In your answer, print every record exactly as it is written.
::: THE INPUT :::
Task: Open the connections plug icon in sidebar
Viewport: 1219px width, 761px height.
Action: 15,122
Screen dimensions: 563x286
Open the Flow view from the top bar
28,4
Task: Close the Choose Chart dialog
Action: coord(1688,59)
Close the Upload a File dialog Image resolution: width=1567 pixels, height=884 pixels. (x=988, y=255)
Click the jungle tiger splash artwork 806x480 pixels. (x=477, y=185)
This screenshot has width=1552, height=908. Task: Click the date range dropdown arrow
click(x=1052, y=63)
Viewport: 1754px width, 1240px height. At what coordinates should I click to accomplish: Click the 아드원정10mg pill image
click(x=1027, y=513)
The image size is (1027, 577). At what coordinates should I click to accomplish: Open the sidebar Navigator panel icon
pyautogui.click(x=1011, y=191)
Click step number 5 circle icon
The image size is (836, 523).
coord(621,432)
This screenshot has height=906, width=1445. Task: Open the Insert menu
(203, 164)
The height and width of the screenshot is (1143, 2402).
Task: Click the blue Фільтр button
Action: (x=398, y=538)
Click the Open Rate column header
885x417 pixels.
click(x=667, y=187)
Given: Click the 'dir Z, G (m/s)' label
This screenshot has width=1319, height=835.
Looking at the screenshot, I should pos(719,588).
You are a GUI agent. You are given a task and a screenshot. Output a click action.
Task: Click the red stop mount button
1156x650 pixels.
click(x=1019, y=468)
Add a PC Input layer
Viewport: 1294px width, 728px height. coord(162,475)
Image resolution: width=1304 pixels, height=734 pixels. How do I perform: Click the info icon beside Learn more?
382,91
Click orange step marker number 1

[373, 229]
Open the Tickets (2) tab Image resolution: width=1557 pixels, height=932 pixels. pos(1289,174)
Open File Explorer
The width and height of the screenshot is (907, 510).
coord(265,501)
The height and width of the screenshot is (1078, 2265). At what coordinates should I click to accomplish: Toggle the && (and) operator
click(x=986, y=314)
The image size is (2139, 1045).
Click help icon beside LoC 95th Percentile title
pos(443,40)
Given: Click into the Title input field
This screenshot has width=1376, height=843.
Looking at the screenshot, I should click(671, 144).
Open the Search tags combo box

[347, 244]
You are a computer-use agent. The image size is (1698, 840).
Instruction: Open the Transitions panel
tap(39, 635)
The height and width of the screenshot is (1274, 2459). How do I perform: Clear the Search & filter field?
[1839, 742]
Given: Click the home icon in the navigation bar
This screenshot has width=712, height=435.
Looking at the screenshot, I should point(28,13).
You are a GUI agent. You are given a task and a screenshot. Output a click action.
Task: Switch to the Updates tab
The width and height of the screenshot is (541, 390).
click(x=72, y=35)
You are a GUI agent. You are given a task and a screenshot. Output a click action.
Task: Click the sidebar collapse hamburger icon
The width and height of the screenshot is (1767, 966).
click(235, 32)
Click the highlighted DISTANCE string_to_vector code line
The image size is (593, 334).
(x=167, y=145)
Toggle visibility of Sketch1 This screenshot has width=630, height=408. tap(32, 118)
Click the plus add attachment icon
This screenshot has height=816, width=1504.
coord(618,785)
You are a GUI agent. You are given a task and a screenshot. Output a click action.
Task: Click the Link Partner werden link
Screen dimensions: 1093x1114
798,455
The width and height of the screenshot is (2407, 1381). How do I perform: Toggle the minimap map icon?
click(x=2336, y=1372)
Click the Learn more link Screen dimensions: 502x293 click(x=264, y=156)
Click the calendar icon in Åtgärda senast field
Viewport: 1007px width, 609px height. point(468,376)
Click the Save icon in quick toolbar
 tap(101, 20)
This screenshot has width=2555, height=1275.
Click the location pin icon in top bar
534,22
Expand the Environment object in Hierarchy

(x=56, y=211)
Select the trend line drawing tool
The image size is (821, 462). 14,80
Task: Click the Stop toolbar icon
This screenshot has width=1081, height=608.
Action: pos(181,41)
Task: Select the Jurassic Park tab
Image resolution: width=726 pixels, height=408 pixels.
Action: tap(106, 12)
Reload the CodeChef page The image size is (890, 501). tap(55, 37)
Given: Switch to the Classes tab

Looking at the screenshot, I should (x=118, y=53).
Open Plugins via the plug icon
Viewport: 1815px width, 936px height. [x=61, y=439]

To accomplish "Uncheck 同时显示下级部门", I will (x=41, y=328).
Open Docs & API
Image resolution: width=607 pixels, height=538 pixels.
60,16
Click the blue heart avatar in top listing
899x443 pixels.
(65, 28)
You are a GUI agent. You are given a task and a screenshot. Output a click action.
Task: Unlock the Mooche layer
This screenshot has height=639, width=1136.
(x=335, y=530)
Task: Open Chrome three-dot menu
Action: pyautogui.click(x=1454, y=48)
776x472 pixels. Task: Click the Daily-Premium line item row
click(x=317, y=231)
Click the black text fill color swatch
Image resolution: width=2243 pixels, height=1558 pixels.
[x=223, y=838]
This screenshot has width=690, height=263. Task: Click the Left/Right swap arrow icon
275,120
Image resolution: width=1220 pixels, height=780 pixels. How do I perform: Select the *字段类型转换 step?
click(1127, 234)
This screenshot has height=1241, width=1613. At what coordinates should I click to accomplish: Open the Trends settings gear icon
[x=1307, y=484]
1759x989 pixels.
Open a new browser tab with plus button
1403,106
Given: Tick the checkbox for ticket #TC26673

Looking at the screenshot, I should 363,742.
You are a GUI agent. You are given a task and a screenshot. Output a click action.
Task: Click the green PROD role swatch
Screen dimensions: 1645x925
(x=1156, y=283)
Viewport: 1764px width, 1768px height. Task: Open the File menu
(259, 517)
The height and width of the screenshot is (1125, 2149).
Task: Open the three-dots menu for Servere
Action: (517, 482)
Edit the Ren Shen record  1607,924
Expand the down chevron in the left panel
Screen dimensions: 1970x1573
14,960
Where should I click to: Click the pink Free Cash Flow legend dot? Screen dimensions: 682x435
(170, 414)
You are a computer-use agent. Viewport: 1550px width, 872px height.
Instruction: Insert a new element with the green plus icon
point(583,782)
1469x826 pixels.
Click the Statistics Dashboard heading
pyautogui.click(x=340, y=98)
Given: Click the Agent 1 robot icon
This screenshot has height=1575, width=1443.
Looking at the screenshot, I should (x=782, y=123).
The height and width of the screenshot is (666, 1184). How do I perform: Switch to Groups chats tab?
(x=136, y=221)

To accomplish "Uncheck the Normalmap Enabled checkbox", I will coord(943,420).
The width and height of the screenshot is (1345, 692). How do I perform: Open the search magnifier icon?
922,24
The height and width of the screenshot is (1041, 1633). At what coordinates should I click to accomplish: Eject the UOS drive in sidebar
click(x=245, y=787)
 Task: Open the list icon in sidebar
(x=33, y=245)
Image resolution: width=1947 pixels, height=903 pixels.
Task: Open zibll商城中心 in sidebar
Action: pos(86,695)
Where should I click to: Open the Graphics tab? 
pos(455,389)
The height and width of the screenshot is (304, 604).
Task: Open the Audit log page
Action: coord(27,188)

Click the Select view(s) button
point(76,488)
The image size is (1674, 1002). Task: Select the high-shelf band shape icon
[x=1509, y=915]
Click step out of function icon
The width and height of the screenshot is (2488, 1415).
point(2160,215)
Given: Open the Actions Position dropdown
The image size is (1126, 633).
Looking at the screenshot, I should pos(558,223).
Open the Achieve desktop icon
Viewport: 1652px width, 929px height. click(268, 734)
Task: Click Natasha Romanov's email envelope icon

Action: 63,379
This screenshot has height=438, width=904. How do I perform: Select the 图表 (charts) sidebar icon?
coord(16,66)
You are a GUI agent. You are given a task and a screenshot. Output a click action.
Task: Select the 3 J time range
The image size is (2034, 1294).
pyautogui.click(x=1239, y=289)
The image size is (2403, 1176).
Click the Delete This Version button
:::
(SOLUTION)
Task: Open the connections plug icon in sidebar
Viewport: 1219px width, 761px height.
Action: 15,122
Screen dimensions: 563x286
Open the Flow view from the top bar
28,4
Task: Close the Choose Chart dialog
Action: coord(1688,59)
Close the Upload a File dialog Image resolution: width=1567 pixels, height=884 pixels. (x=988, y=255)
Click the jungle tiger splash artwork 806x480 pixels. (x=477, y=185)
This screenshot has width=1552, height=908. Task: Click the date range dropdown arrow
click(x=1052, y=63)
Viewport: 1754px width, 1240px height. At what coordinates should I click to accomplish: Click the 아드원정10mg pill image
click(x=1027, y=513)
The image size is (1027, 577). At what coordinates should I click to accomplish: Open the sidebar Navigator panel icon
pyautogui.click(x=1011, y=191)
Click step number 5 circle icon
The image size is (836, 523).
coord(621,432)
This screenshot has height=906, width=1445. Task: Open the Insert menu
(203, 164)
The height and width of the screenshot is (1143, 2402).
Task: Click the blue Фільтр button
Action: (x=398, y=538)
Click the Open Rate column header
885x417 pixels.
click(x=667, y=187)
Given: Click the 'dir Z, G (m/s)' label
This screenshot has width=1319, height=835.
Looking at the screenshot, I should pos(719,588).
You are a GUI agent. You are given a task and a screenshot. Output a click action.
Task: Click the red stop mount button
1156x650 pixels.
click(x=1019, y=468)
Add a PC Input layer
Viewport: 1294px width, 728px height. coord(162,475)
Image resolution: width=1304 pixels, height=734 pixels. How do I perform: Click the info icon beside Learn more?
382,91
Click orange step marker number 1

[373, 229]
Open the Tickets (2) tab Image resolution: width=1557 pixels, height=932 pixels. pos(1289,174)
Open File Explorer
The width and height of the screenshot is (907, 510).
coord(265,501)
The height and width of the screenshot is (1078, 2265). At what coordinates should I click to accomplish: Toggle the && (and) operator
click(x=986, y=314)
The image size is (2139, 1045).
Click help icon beside LoC 95th Percentile title
pos(443,40)
Given: Click into the Title input field
This screenshot has width=1376, height=843.
Looking at the screenshot, I should click(671, 144).
Open the Search tags combo box

[347, 244]
You are a computer-use agent. The image size is (1698, 840).
Instruction: Open the Transitions panel
tap(39, 635)
The height and width of the screenshot is (1274, 2459). How do I perform: Clear the Search & filter field?
[1839, 742]
Given: Click the home icon in the navigation bar
This screenshot has width=712, height=435.
Looking at the screenshot, I should point(28,13).
You are a GUI agent. You are given a task and a screenshot. Output a click action.
Task: Switch to the Updates tab
The width and height of the screenshot is (541, 390).
click(x=72, y=35)
You are a GUI agent. You are given a task and a screenshot. Output a click action.
Task: Click the sidebar collapse hamburger icon
The width and height of the screenshot is (1767, 966).
click(235, 32)
Click the highlighted DISTANCE string_to_vector code line
The image size is (593, 334).
(x=167, y=145)
Toggle visibility of Sketch1 This screenshot has width=630, height=408. tap(32, 118)
Click the plus add attachment icon
This screenshot has height=816, width=1504.
coord(618,785)
You are a GUI agent. You are given a task and a screenshot. Output a click action.
Task: Click the Link Partner werden link
Screen dimensions: 1093x1114
798,455
The width and height of the screenshot is (2407, 1381). How do I perform: Toggle the minimap map icon?
click(x=2336, y=1372)
Click the Learn more link Screen dimensions: 502x293 click(x=264, y=156)
Click the calendar icon in Åtgärda senast field
Viewport: 1007px width, 609px height. point(468,376)
Click the Save icon in quick toolbar
 tap(101, 20)
This screenshot has width=2555, height=1275.
Click the location pin icon in top bar
534,22
Expand the Environment object in Hierarchy

(x=56, y=211)
Select the trend line drawing tool
The image size is (821, 462). 14,80
Task: Click the Stop toolbar icon
This screenshot has width=1081, height=608.
Action: pos(181,41)
Task: Select the Jurassic Park tab
Image resolution: width=726 pixels, height=408 pixels.
Action: tap(106, 12)
Reload the CodeChef page The image size is (890, 501). tap(55, 37)
Given: Switch to the Classes tab

Looking at the screenshot, I should (x=118, y=53).
Open Plugins via the plug icon
Viewport: 1815px width, 936px height. [x=61, y=439]

To accomplish "Uncheck 同时显示下级部门", I will (x=41, y=328).
Open Docs & API
Image resolution: width=607 pixels, height=538 pixels.
60,16
Click the blue heart avatar in top listing
899x443 pixels.
(65, 28)
You are a GUI agent. You are given a task and a screenshot. Output a click action.
Task: Unlock the Mooche layer
This screenshot has height=639, width=1136.
(x=335, y=530)
Task: Open Chrome three-dot menu
Action: pyautogui.click(x=1454, y=48)
776x472 pixels. Task: Click the Daily-Premium line item row
click(x=317, y=231)
Click the black text fill color swatch
Image resolution: width=2243 pixels, height=1558 pixels.
[x=223, y=838]
This screenshot has width=690, height=263. Task: Click the Left/Right swap arrow icon
275,120
Image resolution: width=1220 pixels, height=780 pixels. How do I perform: Select the *字段类型转换 step?
click(1127, 234)
This screenshot has height=1241, width=1613. At what coordinates should I click to accomplish: Open the Trends settings gear icon
[x=1307, y=484]
1759x989 pixels.
Open a new browser tab with plus button
1403,106
Given: Tick the checkbox for ticket #TC26673

Looking at the screenshot, I should 363,742.
You are a GUI agent. You are given a task and a screenshot. Output a click action.
Task: Click the green PROD role swatch
Screen dimensions: 1645x925
(x=1156, y=283)
Viewport: 1764px width, 1768px height. Task: Open the File menu
(259, 517)
The height and width of the screenshot is (1125, 2149).
Task: Open the three-dots menu for Servere
Action: (517, 482)
Edit the Ren Shen record  1607,924
Expand the down chevron in the left panel
Screen dimensions: 1970x1573
14,960
Where should I click to: Click the pink Free Cash Flow legend dot? Screen dimensions: 682x435
(170, 414)
You are a computer-use agent. Viewport: 1550px width, 872px height.
Instruction: Insert a new element with the green plus icon
point(583,782)
1469x826 pixels.
Click the Statistics Dashboard heading
pyautogui.click(x=340, y=98)
Given: Click the Agent 1 robot icon
This screenshot has height=1575, width=1443.
Looking at the screenshot, I should (x=782, y=123).
The height and width of the screenshot is (666, 1184). How do I perform: Switch to Groups chats tab?
(x=136, y=221)

To accomplish "Uncheck the Normalmap Enabled checkbox", I will coord(943,420).
The width and height of the screenshot is (1345, 692). How do I perform: Open the search magnifier icon?
922,24
The height and width of the screenshot is (1041, 1633). At what coordinates should I click to accomplish: Eject the UOS drive in sidebar
click(x=245, y=787)
 Task: Open the list icon in sidebar
(x=33, y=245)
Image resolution: width=1947 pixels, height=903 pixels.
Task: Open zibll商城中心 in sidebar
Action: pos(86,695)
Where should I click to: Open the Graphics tab? 
pos(455,389)
The height and width of the screenshot is (304, 604).
Task: Open the Audit log page
Action: coord(27,188)

Click the Select view(s) button
point(76,488)
The image size is (1674, 1002). Task: Select the high-shelf band shape icon
[x=1509, y=915]
Click step out of function icon
The width and height of the screenshot is (2488, 1415).
point(2160,215)
Given: Open the Actions Position dropdown
The image size is (1126, 633).
Looking at the screenshot, I should pos(558,223).
Open the Achieve desktop icon
Viewport: 1652px width, 929px height. click(268, 734)
Task: Click Natasha Romanov's email envelope icon

Action: 63,379
This screenshot has height=438, width=904. How do I perform: Select the 图表 (charts) sidebar icon?
coord(16,66)
You are a GUI agent. You are given a task and a screenshot. Output a click action.
Task: Select the 3 J time range
The image size is (2034, 1294).
pyautogui.click(x=1239, y=289)
The image size is (2403, 1176).
Click the Delete This Version button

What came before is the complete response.